Pourquoi, face à une population d’élèves avec majoritairement des lacunes importantes véhiculées depuis le collège, vouloir poursuivre des objectifs inatteignables ? Vouloir apporter des éléments de culture ou de géographie de l’Allemagne est sans doute justifié pour les classes « euro » constituées d’élèves ayant un meilleurs niveau. Il serait plus judicieux de poursuivre un objectif bien plus sage, celui de donner à chaque élève l’aptitude à tenir une conversation simple. Or en classe de première de mon deuxième enfant, peu d’élèves en sont capables. Peu comprennent également ce qu’explique le professeur en allemand. Les sujets abordés n’intéressent aucun élèves (l’histoire de la Ruhr, Berlin …). Les photocopies utilisées sont de très mauvaise qualité, rendant la lecture malaisée, le vocabulaire des textes est complexe et nécessite un usage intensif d’un traducteur en ligne. Tout cela est bien décourageant et ne fait que véhiculer un message subliminal : nul tu es, nul tu resteras.

Pourquoi ne pas étudier des thèmes qui soient plus proches des préoccupations et centres d’intérêts des élèves ? Ils seraient bien plus stimulés. C’est vraiment étrange que les professeurs d’anglais aient plus cette préoccupation que les professeurs d’allemand.

Pourquoi ne aborder des textes plus simples qui donnent aux élèves le sentiments d’être capable de réussir, pour ensuite les amener doucement vers plus de complexité ?
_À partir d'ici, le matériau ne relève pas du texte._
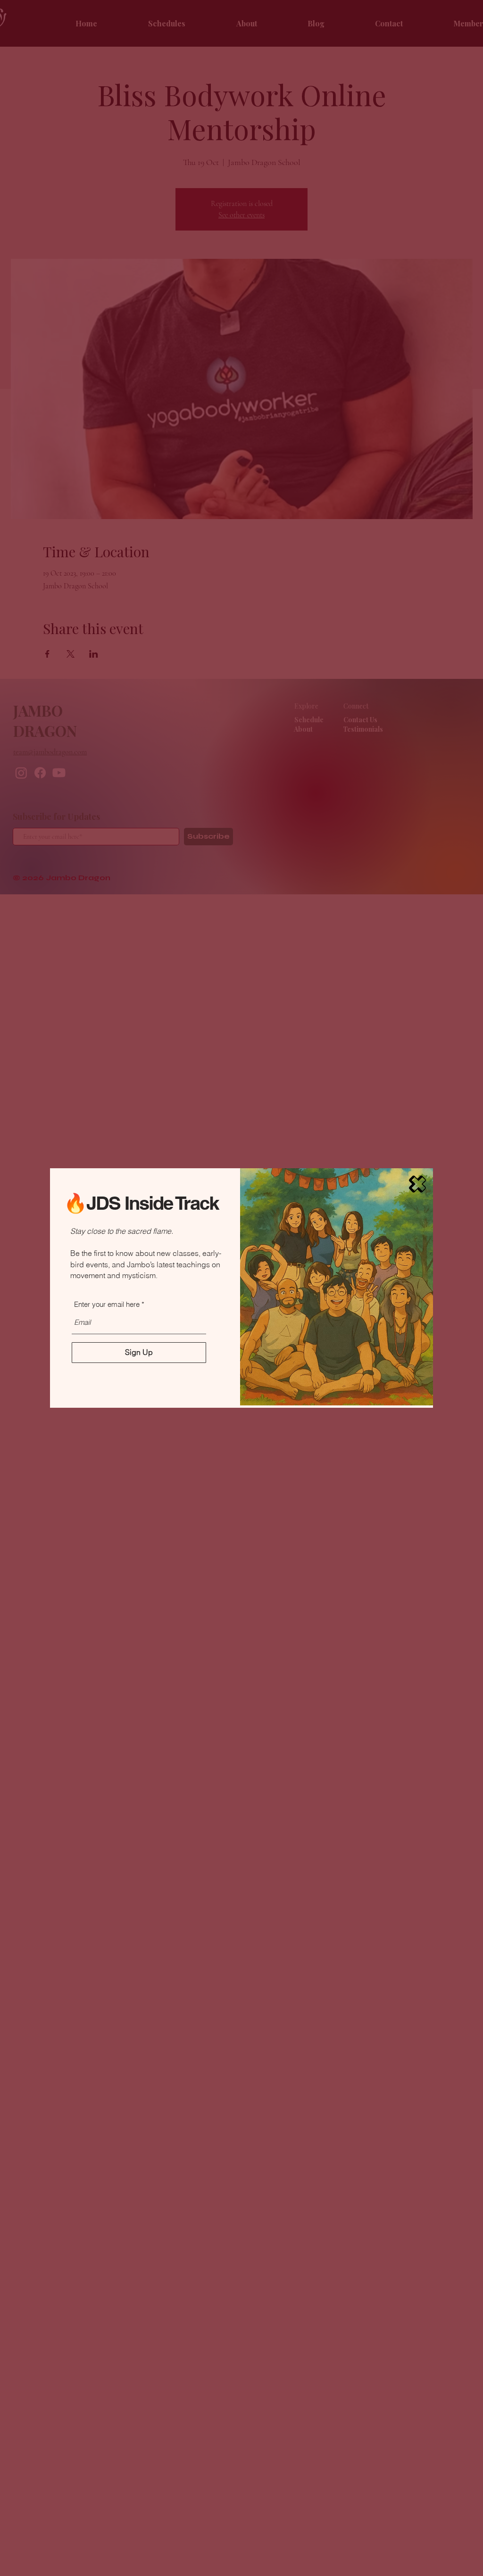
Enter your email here (107, 1304)
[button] (417, 1184)
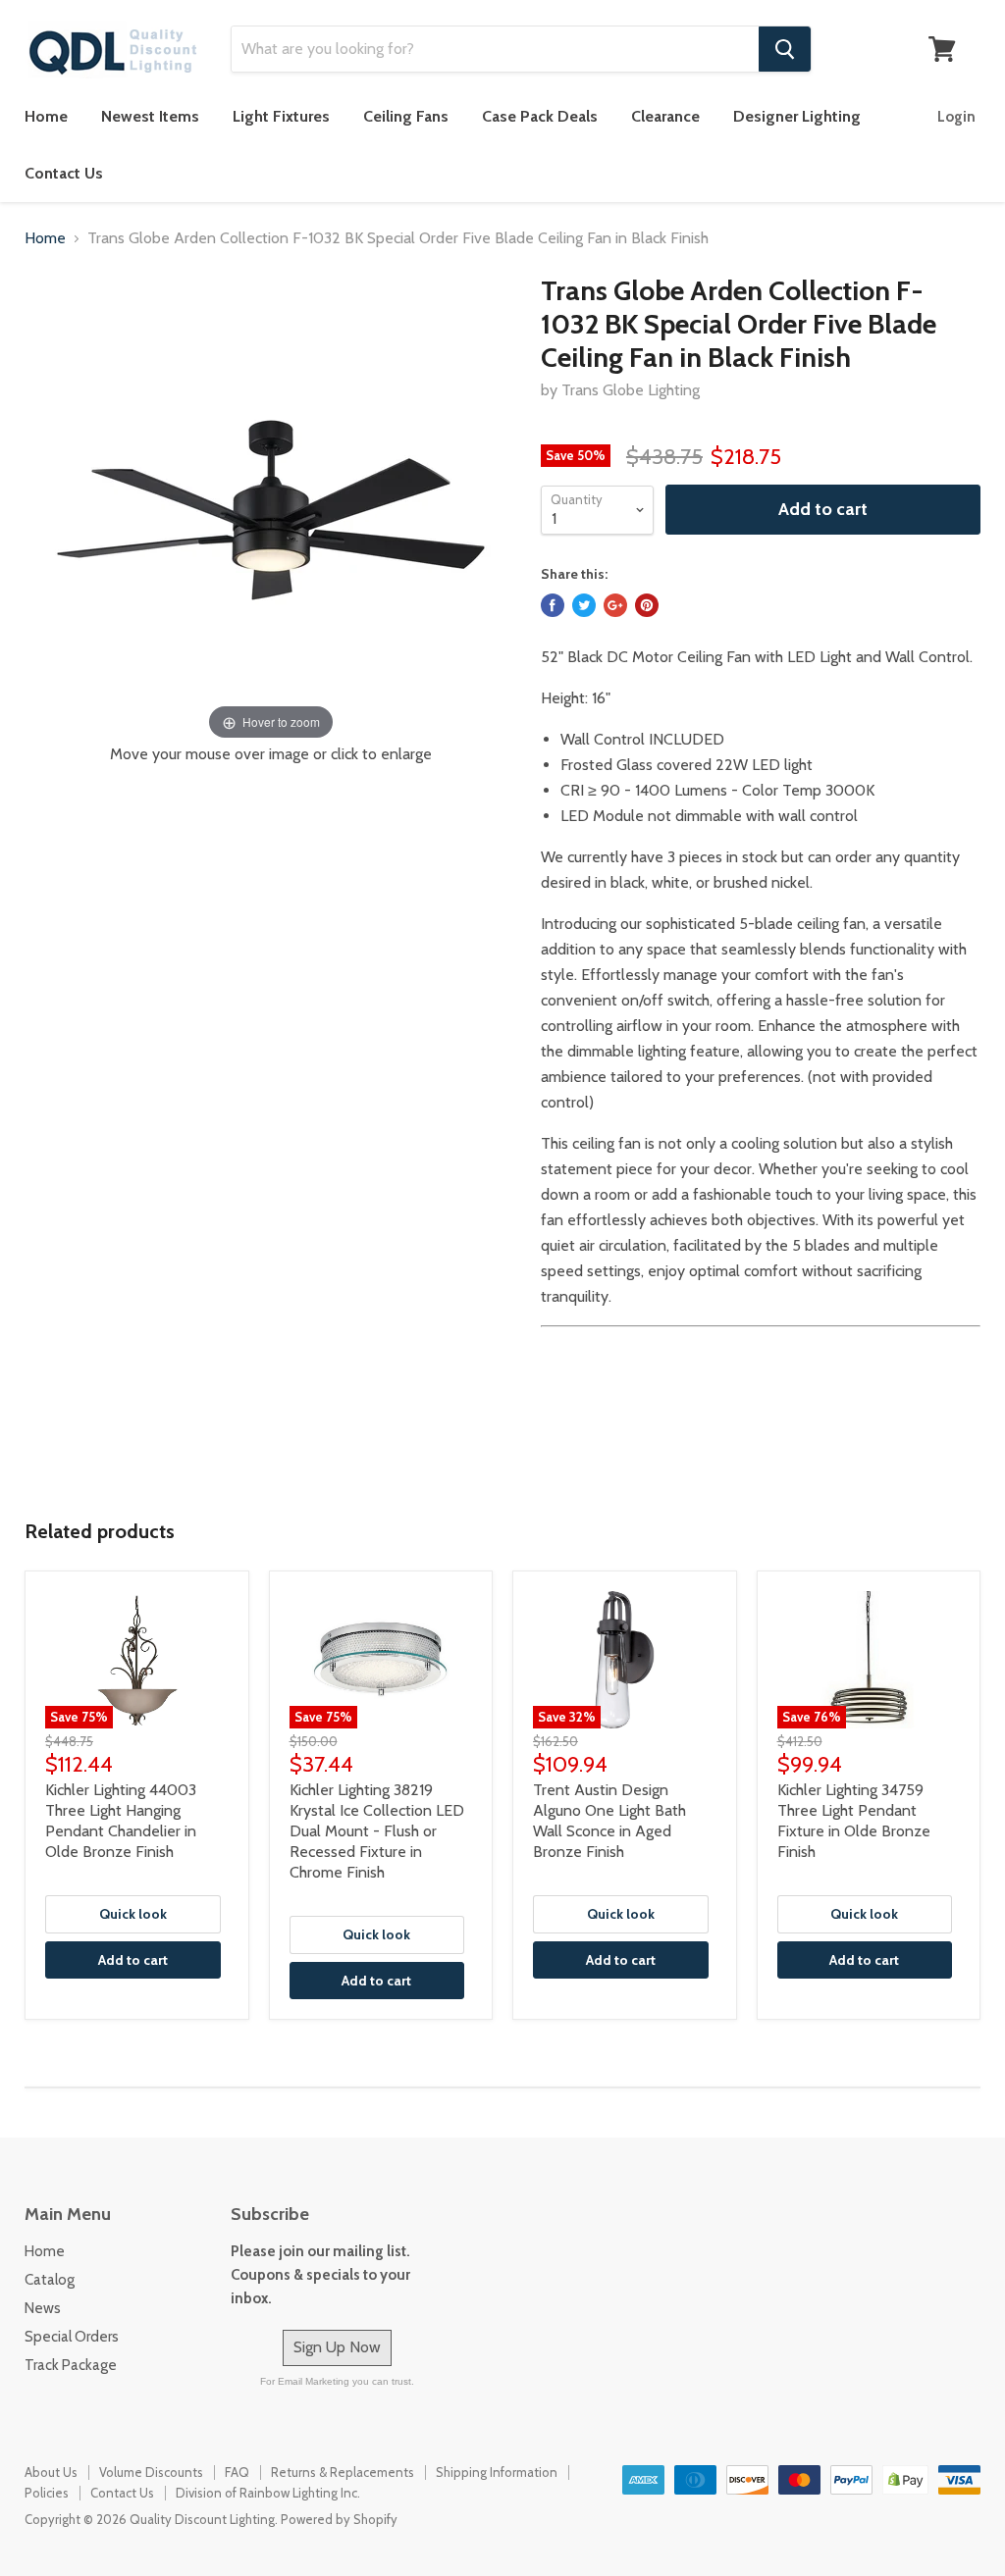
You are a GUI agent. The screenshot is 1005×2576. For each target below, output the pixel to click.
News (43, 2308)
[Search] (785, 49)
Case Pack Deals (540, 116)
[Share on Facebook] (552, 605)
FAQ (237, 2472)
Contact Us (64, 173)
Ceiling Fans (406, 116)
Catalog (50, 2280)
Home (46, 116)
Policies (47, 2492)
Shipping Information (496, 2472)
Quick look (133, 1914)
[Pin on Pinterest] (647, 605)
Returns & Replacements (342, 2472)
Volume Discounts (151, 2472)
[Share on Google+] (615, 605)
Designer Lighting (797, 116)
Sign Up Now (337, 2347)
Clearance (665, 116)
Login (956, 117)
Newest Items (150, 116)
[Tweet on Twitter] (584, 605)
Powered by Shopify (339, 2519)
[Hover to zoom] (270, 508)
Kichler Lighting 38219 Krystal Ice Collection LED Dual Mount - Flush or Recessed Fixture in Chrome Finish (377, 1830)
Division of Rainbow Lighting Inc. (268, 2492)
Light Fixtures (281, 116)
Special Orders (72, 2336)
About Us (51, 2472)
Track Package (71, 2365)
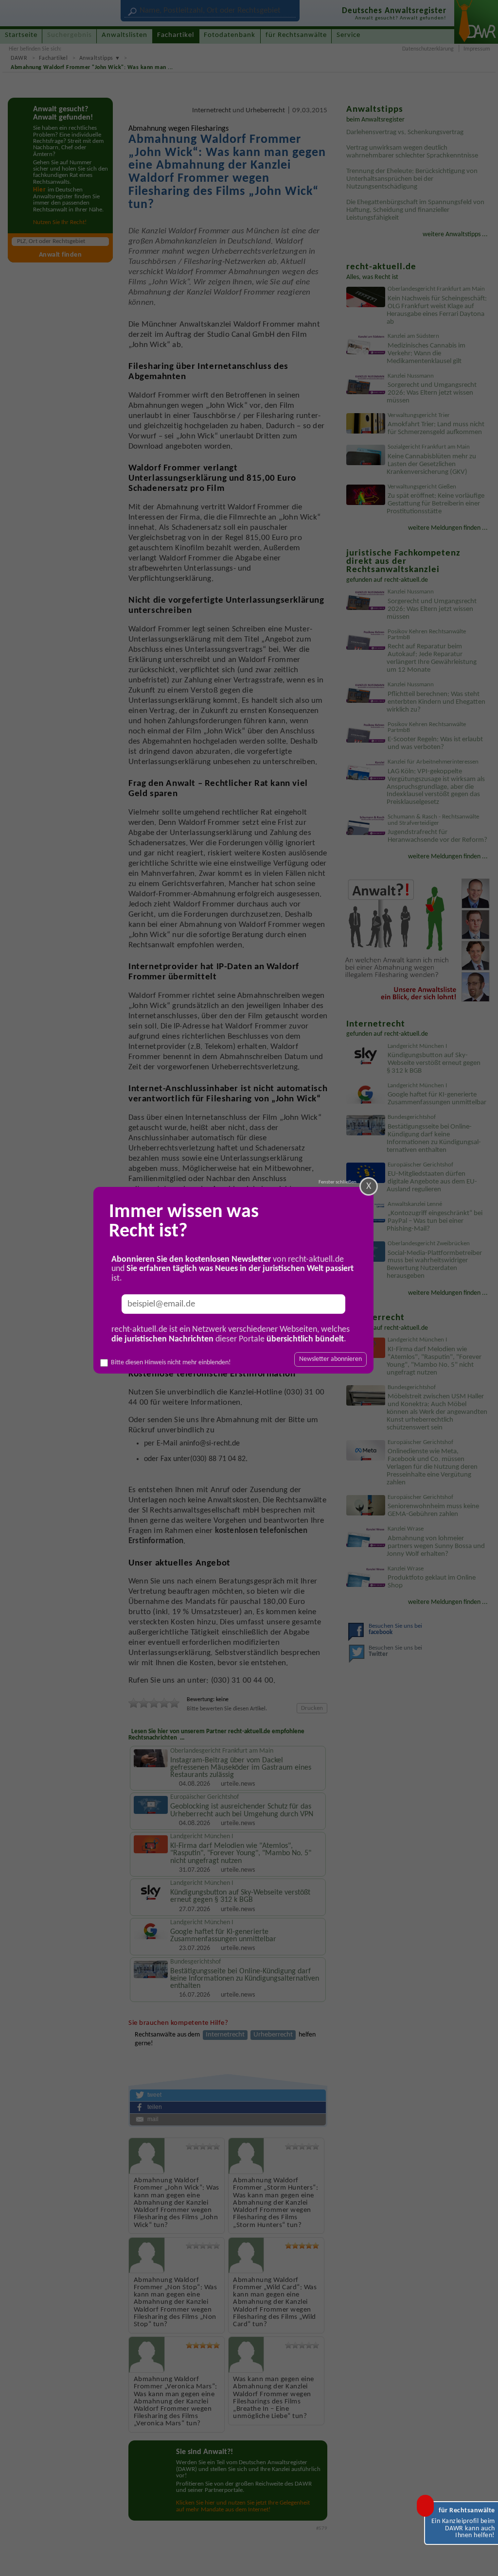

Pourquoi, plutôt que de les abreuver de vocabulaire qu’ils sont incapables d’utiliser et retenir au delà de la prochaine évaluation, ne pas les faire travailler chez eux sur des exercices de grammaire et de construction de phrases ? Tout cela est supposé avoir été vu les années précédentes. Mais dans la réalité, les bases n’ont jamais été posées de manière solide. Revoir des bases en affirmant qu’il s’agit de révisions et justifier par la même qu’on y passe peu de temps est méconnaître que pour rendre les bases d’une langue solide il est indispensable de revenir en permanence sur les bases, répéter et encore répéter.

L’allemand serait-il considéré comme une langue élitiste, réservée pour les meilleurs ? Que fait-on de tous les autres ? Avec de telles méthodes, inutile de faire un énième plan après avoir constaté que les élèves sont nuls en langues étrangères et décréter qu’il faille débuter l’apprentissage des langues étrangères dés la maternelle.